Artemis classifies these “gamified” transactions into two categories: personal transactions, where the same wallet acts as both buyer and seller, and wash trading, where the seller funds the buyer’s wallet, which then returns the money immediately after the transaction.
In other words, much of the traffic flowing through the protocol today doesn’t yet look like commerce.
However, in these early days of network testing, such types of transactions are to be expected. “As teams move from testing to production and start serving real users, these percentages should naturally decrease,” Artemis said.
“Open standards like x402 are designed to be open and permissionless, meaning no single entity governs every interaction – much like no one person ‘controls’ every computer using HTTP. Naturally, this means people will experiment with the system in sometimes unintentional ways,” Erik Reppel, head of engineering for development platform Coinbase and founder of x402, told CoinDesk.
A $7 billion ecosystem?
This gap between what is real and what is a “fictitious” transaction can make the ecosystem disappointing at first glance.
And looking at the total ecosystem market cap (aggregate value of all tokens and projects built within a network and not to be confused with the network’s total token market cap, as the token for x402 does not exist), which is currently around $7 billion, seems out of sync with around $28,000 in daily payment volume.
Given the discrepancy, some might even be willing to dismiss this thesis as wishful thinking, much like crypto plays of the past with massive valuations and few users.
But CoinGecko’s category shouldn’t be taken literally, as it includes Chainlink’s LINK token, which has a market cap of $6.3 billion. LINK is not a pure-play x402 asset.
Although Chainlink supports the protocol through integrations such as its Chainlink runtime environment, LINK predates x402 and plays a much broader role in other crypto frameworks. Its inclusion in the category artificially inflates it, setting expectations too high for such a new protocol.
Still early?
While adapting to the significant market capitalization contribution of the LINK token, the ecosystem can get closer to the reality of transactions, but the main challenge remains: the traders that x402 is designed to serve are still rare.
The x402 protocol does not seek to replace traditional cards or payment systems. Instead, it targets a new category of digital commerce: small, automated services used by AI agents and software systems.
As AI tools make it easier to build and launch software, a growing number of developers are creating small, single-purpose services (data feeds, image processors, code testing tools) designed to be consumed not by humans but by other software.
And that takes time.
“At its core, it’s a micropayments system,” said an Artemis analyst. “Its real utility comes in small-scale transactions, powering things like pay-per-use APIs, content generation, and agent coordination.

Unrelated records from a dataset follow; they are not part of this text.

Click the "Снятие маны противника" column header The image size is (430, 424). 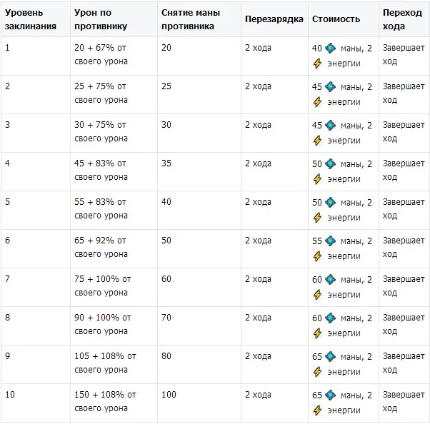pos(191,20)
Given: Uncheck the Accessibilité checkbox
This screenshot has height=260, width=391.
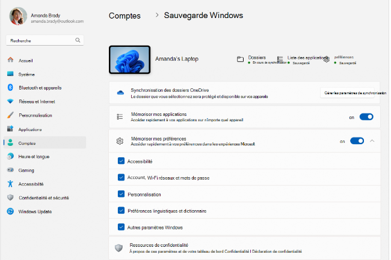Looking at the screenshot, I should 121,161.
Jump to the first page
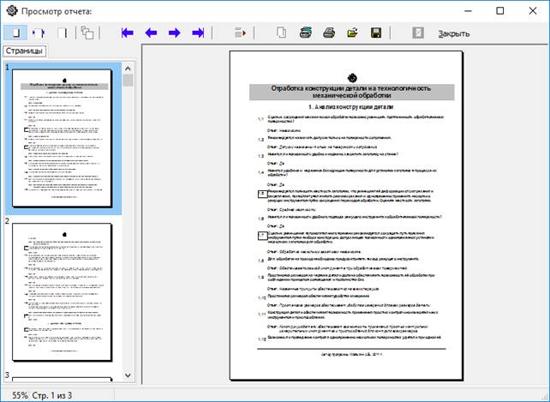This screenshot has width=550, height=402. click(x=128, y=33)
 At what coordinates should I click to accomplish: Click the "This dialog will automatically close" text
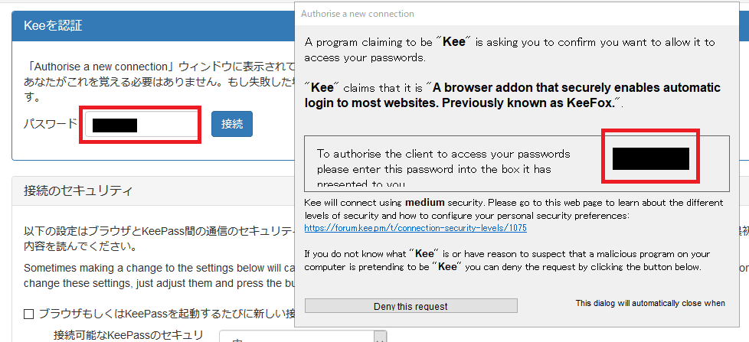(649, 303)
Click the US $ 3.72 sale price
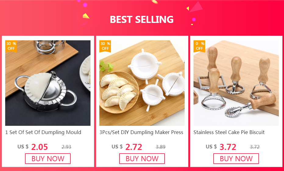 point(221,147)
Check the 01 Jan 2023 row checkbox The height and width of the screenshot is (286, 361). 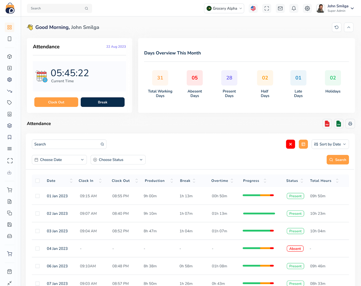pos(37,196)
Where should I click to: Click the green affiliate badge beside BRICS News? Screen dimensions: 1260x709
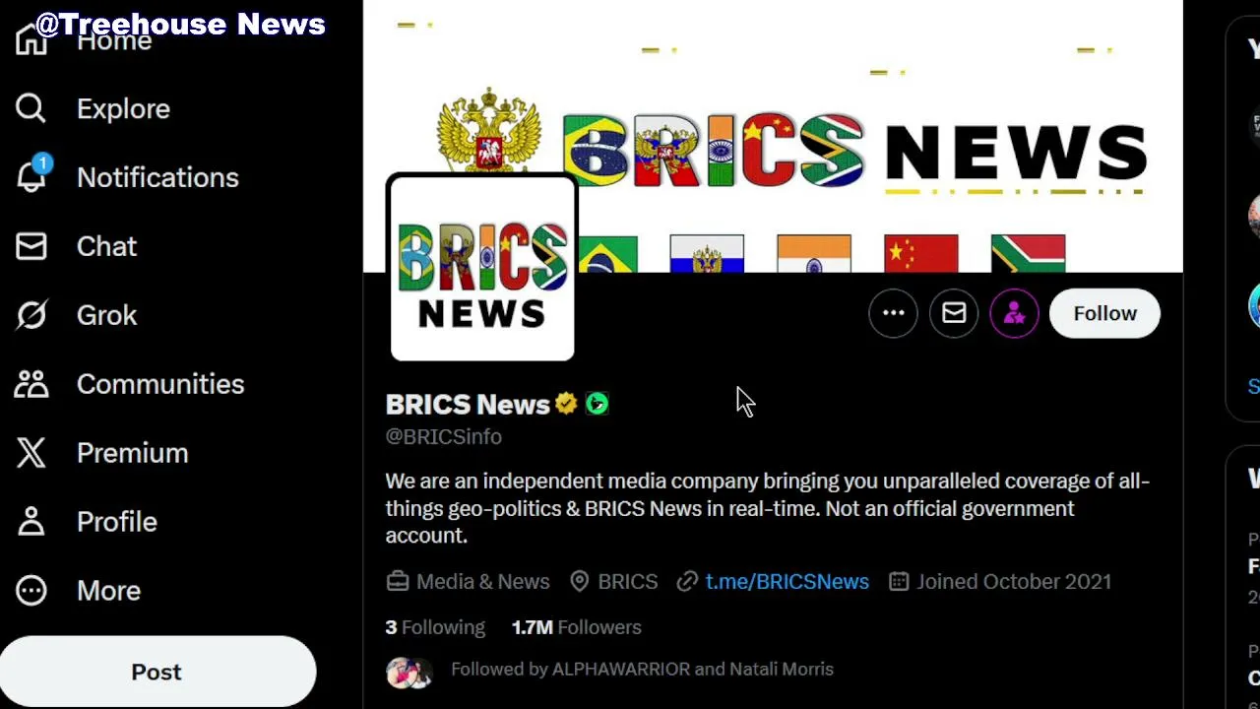pos(597,404)
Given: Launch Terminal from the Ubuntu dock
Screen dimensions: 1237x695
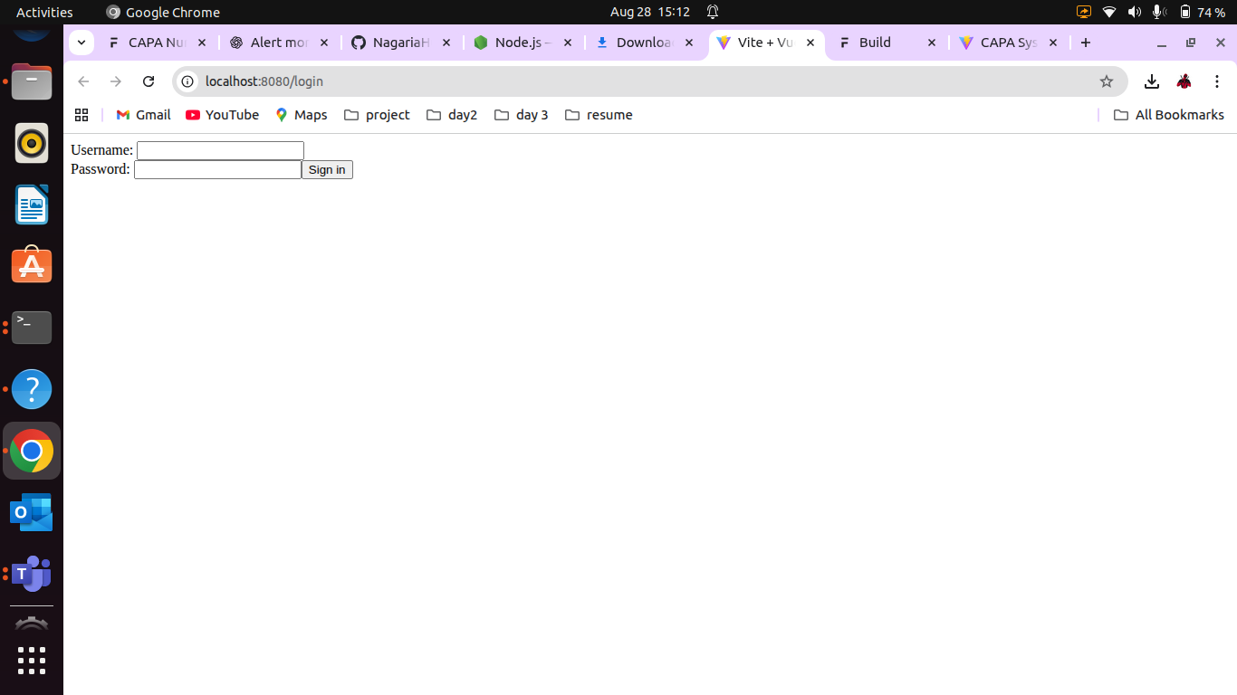Looking at the screenshot, I should click(x=32, y=328).
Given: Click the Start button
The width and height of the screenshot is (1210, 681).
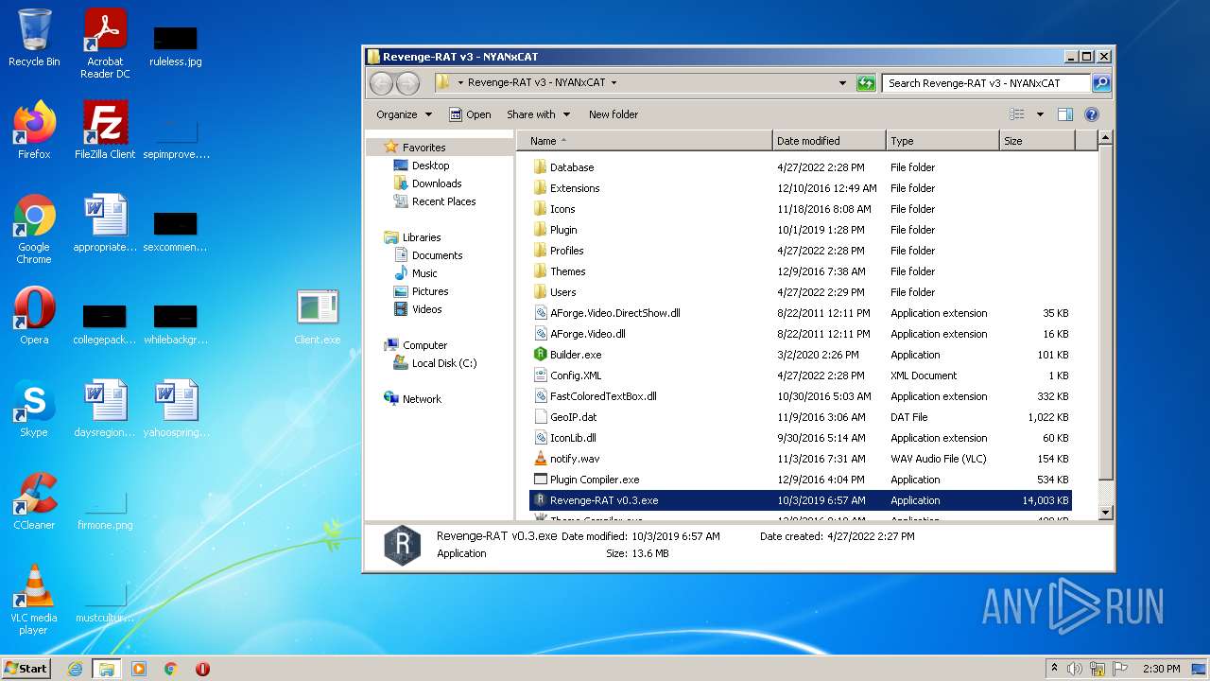Looking at the screenshot, I should [26, 669].
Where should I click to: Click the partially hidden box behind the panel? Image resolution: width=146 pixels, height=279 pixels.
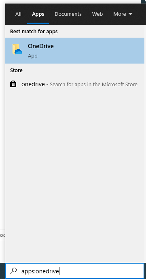point(2,235)
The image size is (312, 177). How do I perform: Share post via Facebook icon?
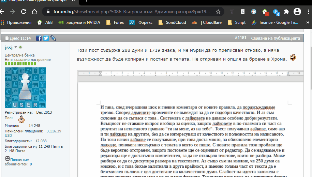[39, 38]
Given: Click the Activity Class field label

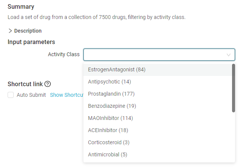Looking at the screenshot, I should coord(64,54).
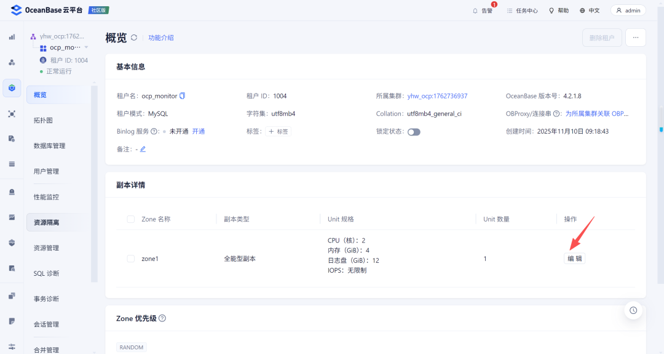The image size is (664, 354).
Task: Edit the 备注 remark with pencil icon
Action: point(143,149)
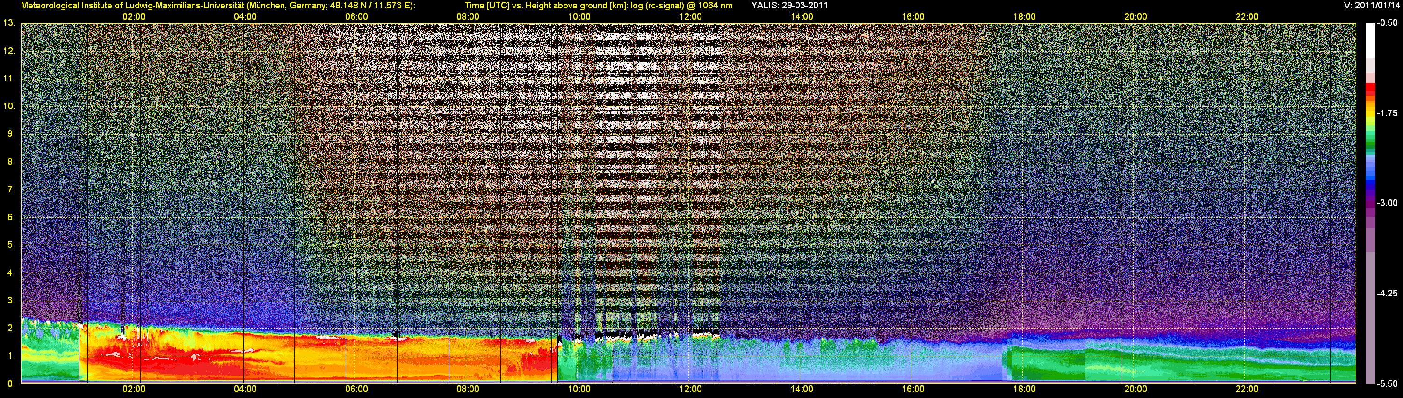Click the -5.50 color scale label
Image resolution: width=1403 pixels, height=398 pixels.
pyautogui.click(x=1387, y=383)
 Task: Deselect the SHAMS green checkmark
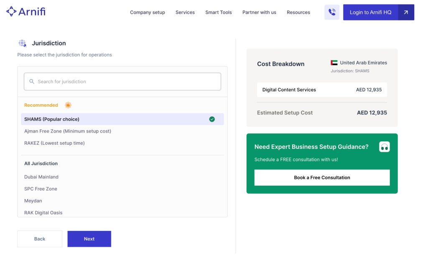pyautogui.click(x=212, y=119)
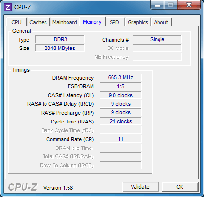Open the Caches tab
The image size is (204, 197).
38,22
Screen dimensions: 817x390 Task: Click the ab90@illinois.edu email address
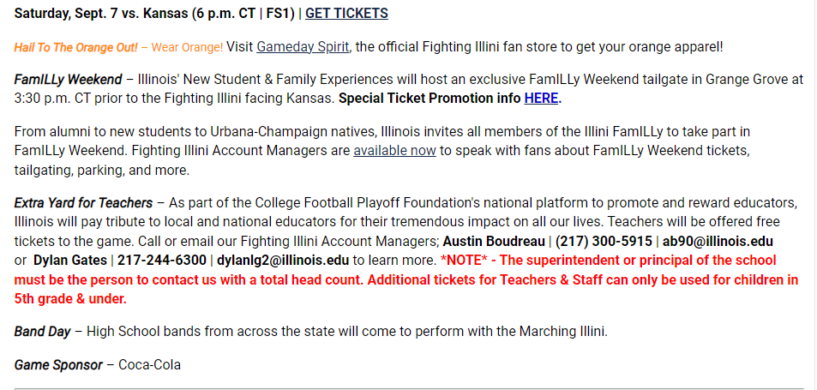(718, 241)
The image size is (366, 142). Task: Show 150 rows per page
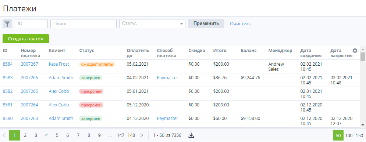point(359,136)
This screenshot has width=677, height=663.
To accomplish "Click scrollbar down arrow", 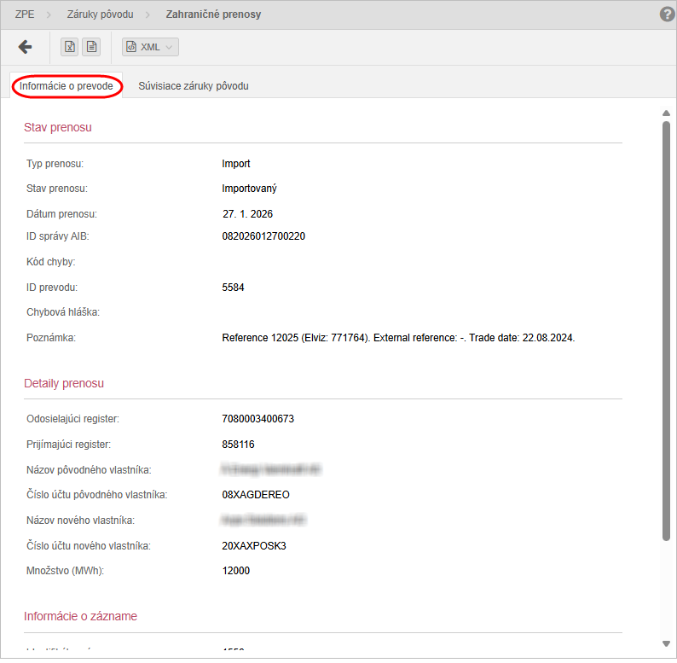I will 666,643.
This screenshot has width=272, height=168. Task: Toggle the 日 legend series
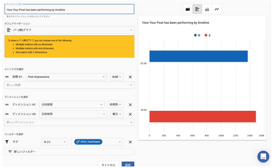click(x=197, y=35)
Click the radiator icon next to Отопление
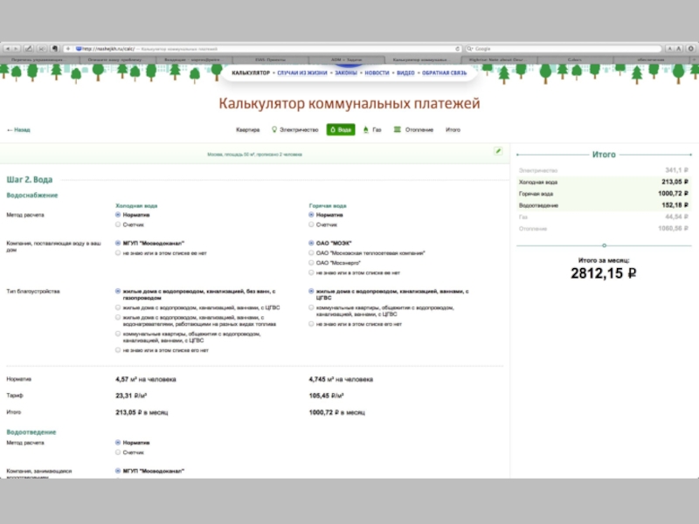699x524 pixels. (x=398, y=129)
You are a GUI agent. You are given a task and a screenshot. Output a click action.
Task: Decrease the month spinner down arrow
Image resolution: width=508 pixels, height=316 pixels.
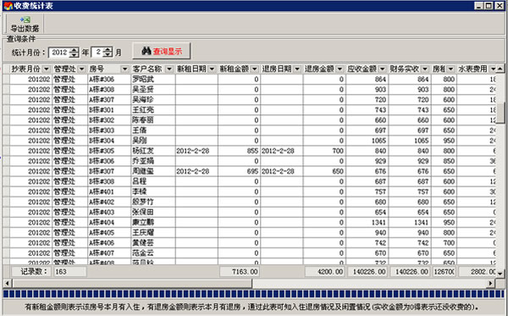[x=108, y=55]
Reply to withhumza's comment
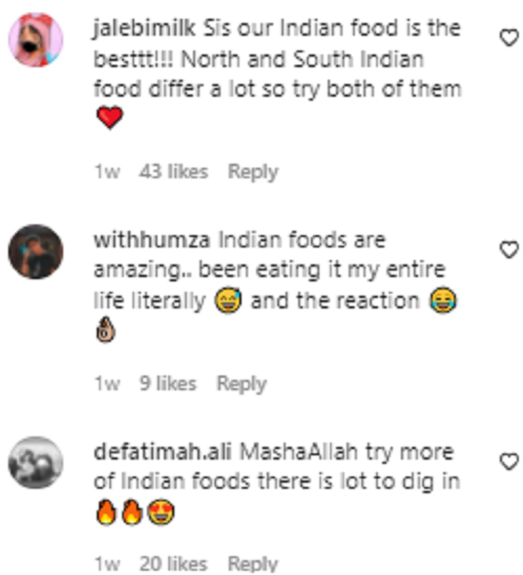Screen dimensions: 523x575 (242, 384)
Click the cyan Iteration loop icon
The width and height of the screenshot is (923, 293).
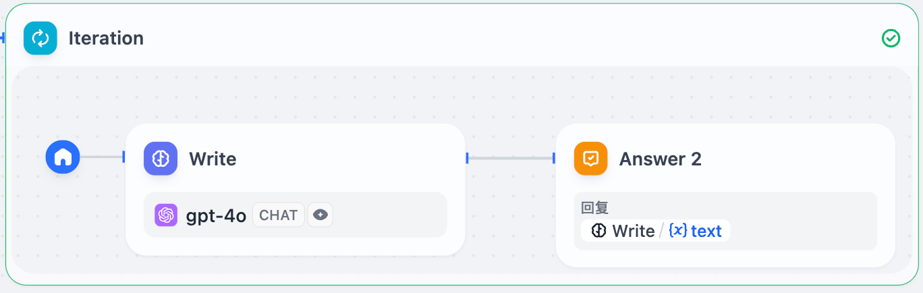(40, 38)
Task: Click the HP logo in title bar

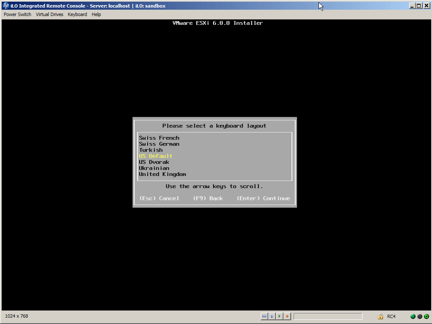Action: 6,6
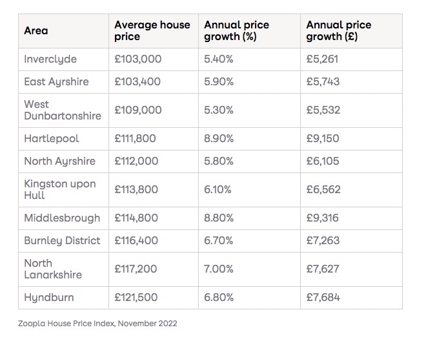
Task: Select the Annual price growth (£) header
Action: pos(339,30)
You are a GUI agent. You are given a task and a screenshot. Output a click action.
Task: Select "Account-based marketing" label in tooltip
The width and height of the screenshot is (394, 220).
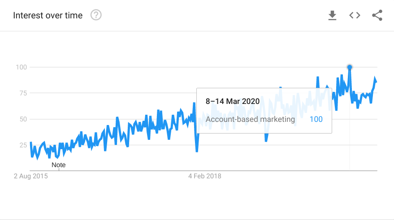click(x=250, y=119)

But for now, these merchants remain rare at this stage of this new agent trade.
Previous attempts at similar ideas in cryptography have struggled to gain traction. Micropayment systems linked to the Lightning Network, browser monetization models like The IT ecosystem and various decentralized computing markets all promised new Internet economies, but often failed to attract sustainable real-world use.
The discourse around agent commerce is developing more quickly than the usage that would justify it. The gap between the size of the protocol’s ecosystem and a daily payment volume of around $28,000 shows that the infrastructure for agent payments comes first, but the economy it is intended to support could take longer to develop.
However, the vision behind x402 – an internet where AI agents pay each other transparently via stablecoins – remains compelling. “We’ll probably overestimate how quickly the agent business will take off over the next year, but we’re vastly underestimating what it can become in five years,” the Artemis analyst said.
“When agent commerce arrives, you will either have adopted the standard or you will be left behind.”